- **Text excerpt**:

The next big hurdle for Republicans: Scoring the replacement plan

Last night Republicans unveiled their Affordable Care Act (ACA) replacement plan. This is something that has been highly debated not only in recent months, but over the past several years.  

Several leaders in the Republican Party, including Rand Paul and Senator Bill Cassidy, had already proposed plans, but the GOP hadn’t yet agreed on what should happen next. The debate centered on what provisions of the ACA (if any) to keep intact, whether repeal should happen without a replacement plan, and when a replacement plan should take effect (either immediately or in several years). 

The proposed plan replaces federal insurance subsidies with individual tax credits and grants, giving more power to the states to form their own policies. It aims to repeal the individual mandate, but retains two of the most popular provisions of the ACA -- allowing young adults to remain on their parents’ health plan until age 26 and protecting individuals with preexisting medical problems.

Now Republicans will wait in suspense as the Congressional Budget Office (CBO) “scores” the plan. As part of this process, the CBO will evaluate the number of Americans that would receive or lose coverage under the new bill, as well as the net impact the bill would have on the federal budget. 

Republicans have already been facing scrutiny from their constituents regarding their campaign promise of repeal and replace, so if the CBO’s assessment indicates that fewer Americans will be covered under the new bill than under the ACA, or that the bill will have a greater negative impact on the federal budget, it will be very difficult for Republicans to justify moving forward with the plan.

Here are the elements of the replacement plan that the CBO will look at as part of the scoring process:

  • Medicaid rollback
  • Elimination of the individual and employer mandates
  • Creation of new tax credits (both the amount of credit and application of the credits)
  • Emphasis on consumer-driven health plans, such as Health Savings Accounts (HSAs)
  • Comprehensive coverage requirements

While the CBO’s evaluation of a bill is not in any way a legally binding assessment that impacts the legislative process, it will be an important factor in justifying how Republicans proceed with their replacement strategy.

- **Material provided**:
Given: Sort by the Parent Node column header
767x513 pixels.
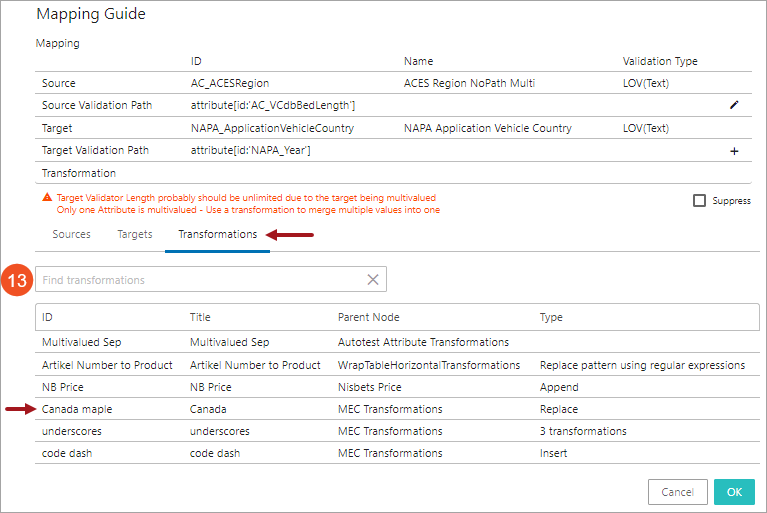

- **Check your understanding**:
[a] Answer these questions using the article on scoring the Republican replacement plan:
(i) Which two Republican leaders had already proposed plans?
(ii) Which two popular ACA provisions does the proposed plan keep?
(iii) What two things will the CBO evaluate when it scores the plan?
[b] Reproduce the article on scoring the Republican replacement plan word for word, everything from "Several leaders in" down to "in several years).".

- **Solution set**:
[a]
(i) Rand Paul and Senator Bill Cassidy.
(ii) Allowing young adults to remain on their parents' health plan until age 26, and protecting individuals with preexisting medical problems.
(iii) The number of Americans who would receive or lose coverage under the new bill, and the bill's net impact on the federal budget.

[b]
Several leaders in the Republican Party, including Rand Paul and Senator Bill Cassidy, had already proposed plans, but the GOP hadn’t yet agreed on what should happen next. The debate centered on what provisions of the ACA (if any) to keep intact, whether repeal should happen without a replacement plan, and when a replacement plan should take effect (either immediately or in several years).